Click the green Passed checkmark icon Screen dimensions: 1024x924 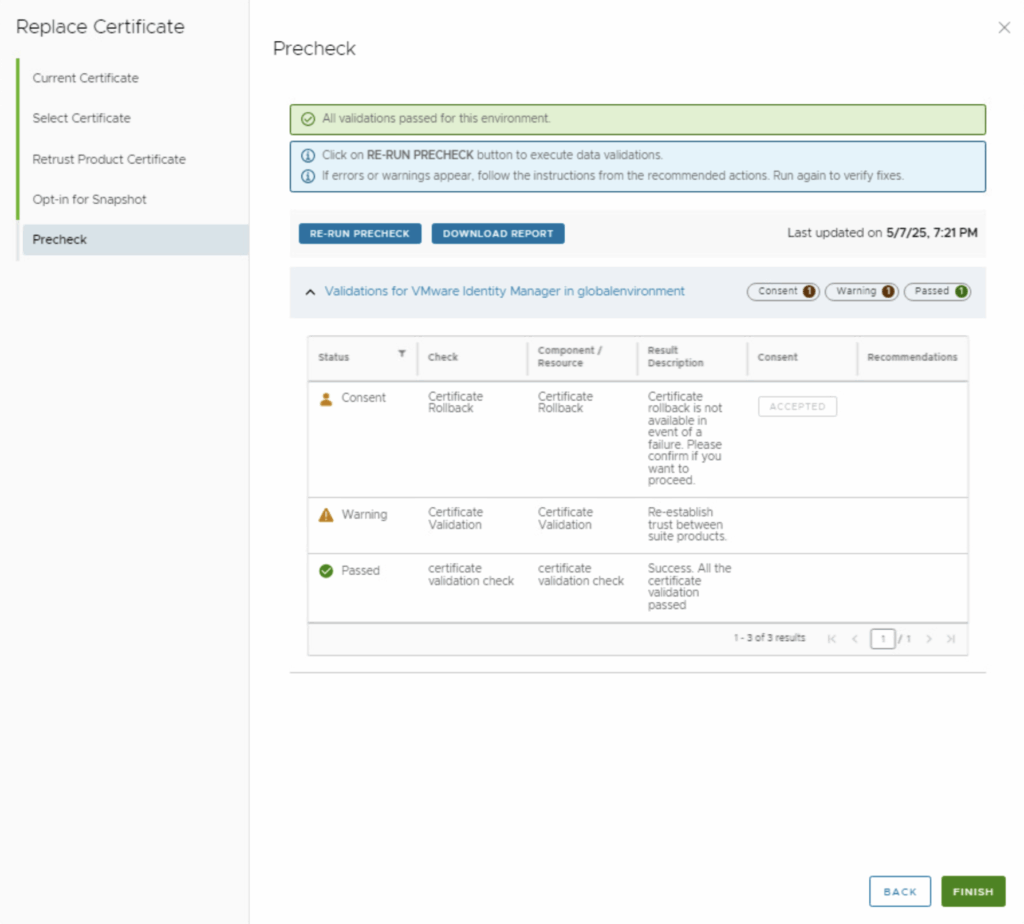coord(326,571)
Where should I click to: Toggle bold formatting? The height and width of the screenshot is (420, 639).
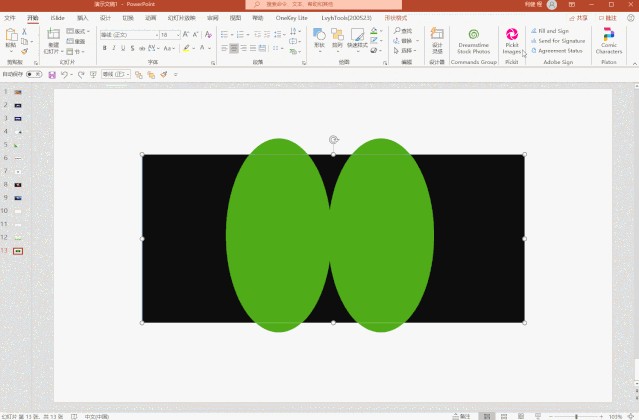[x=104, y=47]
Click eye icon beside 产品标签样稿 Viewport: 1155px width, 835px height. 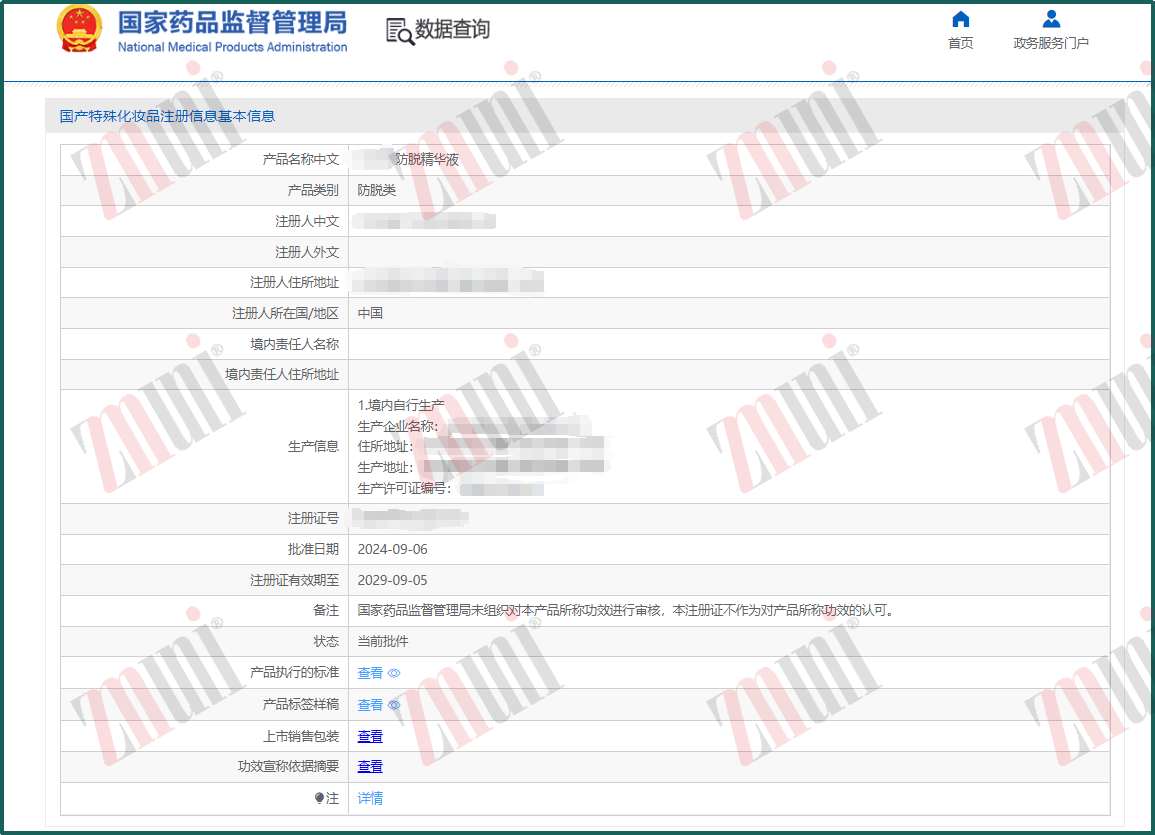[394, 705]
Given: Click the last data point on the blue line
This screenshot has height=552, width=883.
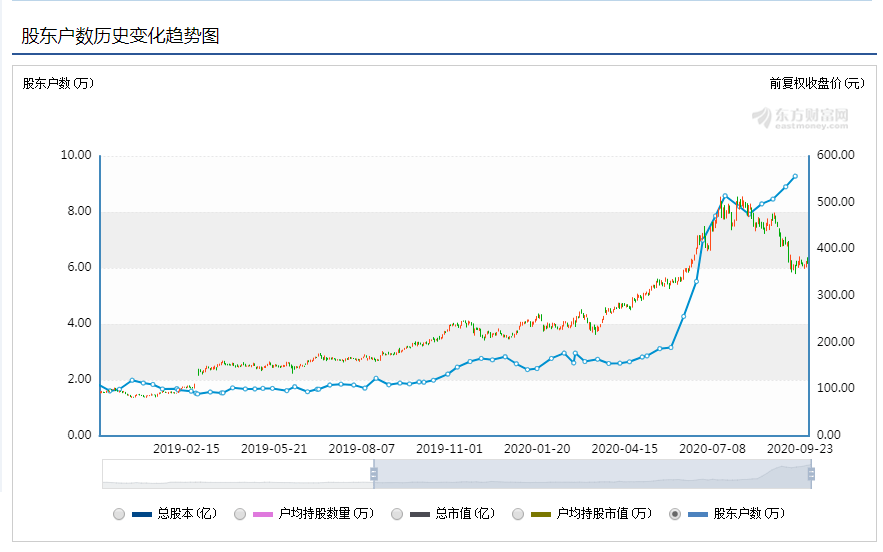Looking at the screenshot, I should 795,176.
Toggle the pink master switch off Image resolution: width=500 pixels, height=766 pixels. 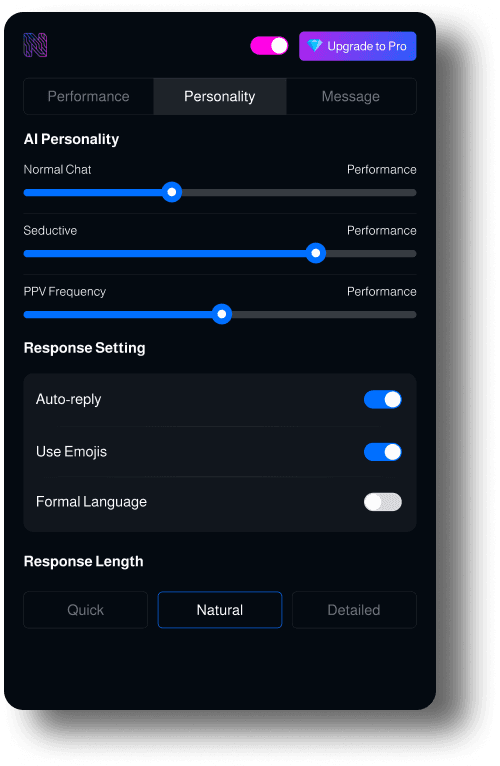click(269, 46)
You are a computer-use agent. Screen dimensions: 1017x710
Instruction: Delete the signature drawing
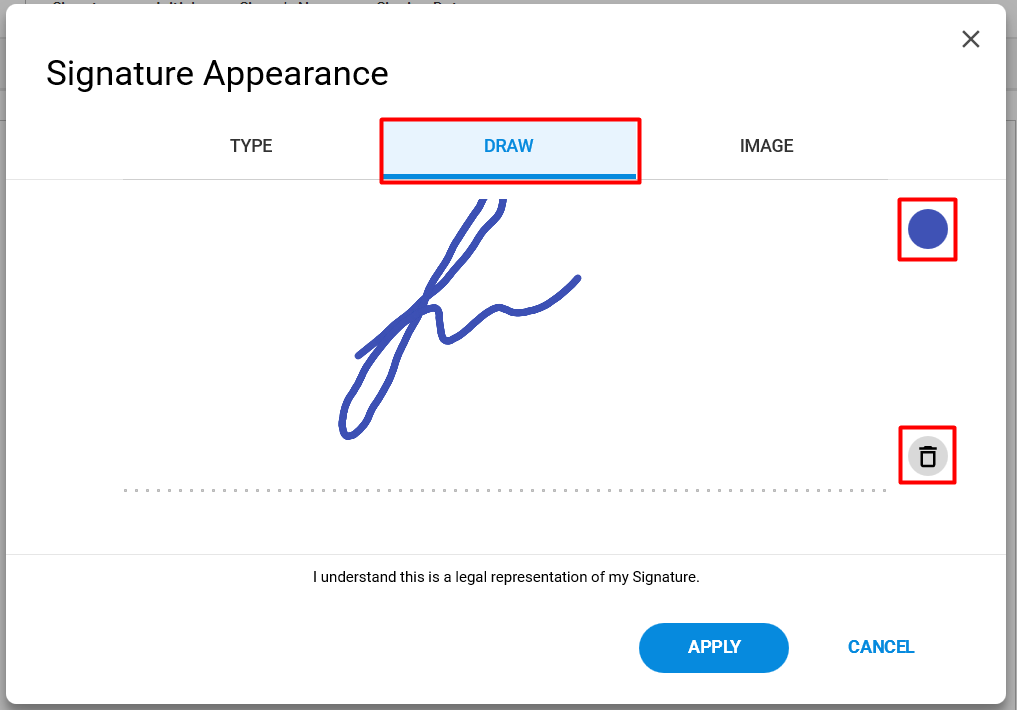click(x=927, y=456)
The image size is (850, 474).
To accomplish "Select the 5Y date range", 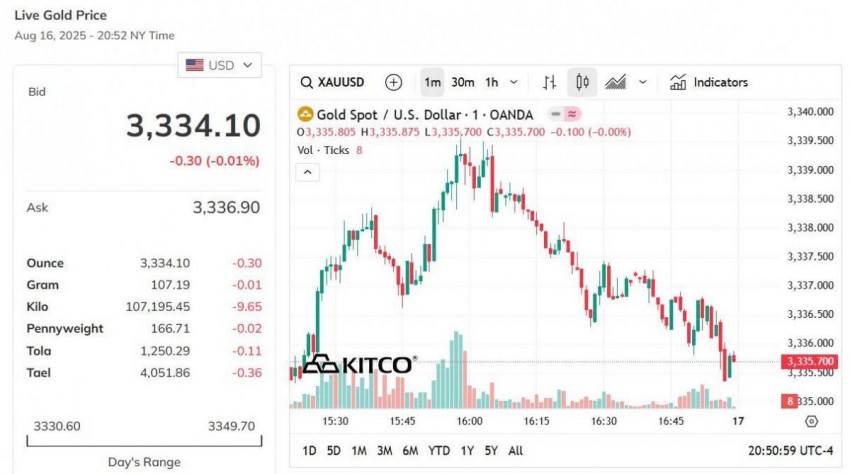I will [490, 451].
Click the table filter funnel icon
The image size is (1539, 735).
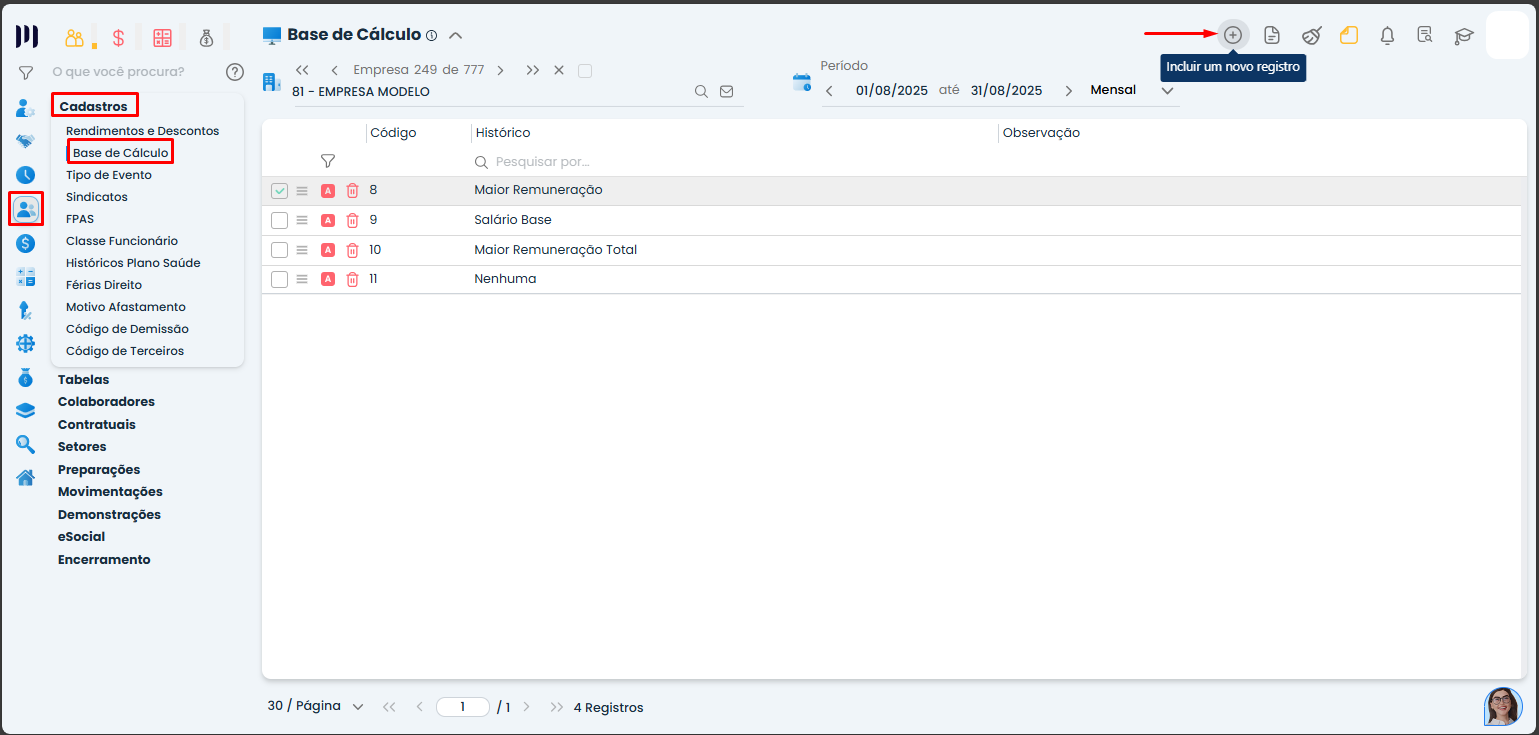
--
◆ The problem
Skip the pictures and retype exactly the lines from the one that contains "Click the table filter funnel icon" to the last line of the records.

◆ Result of this task
Click the table filter funnel icon
The image size is (1539, 735).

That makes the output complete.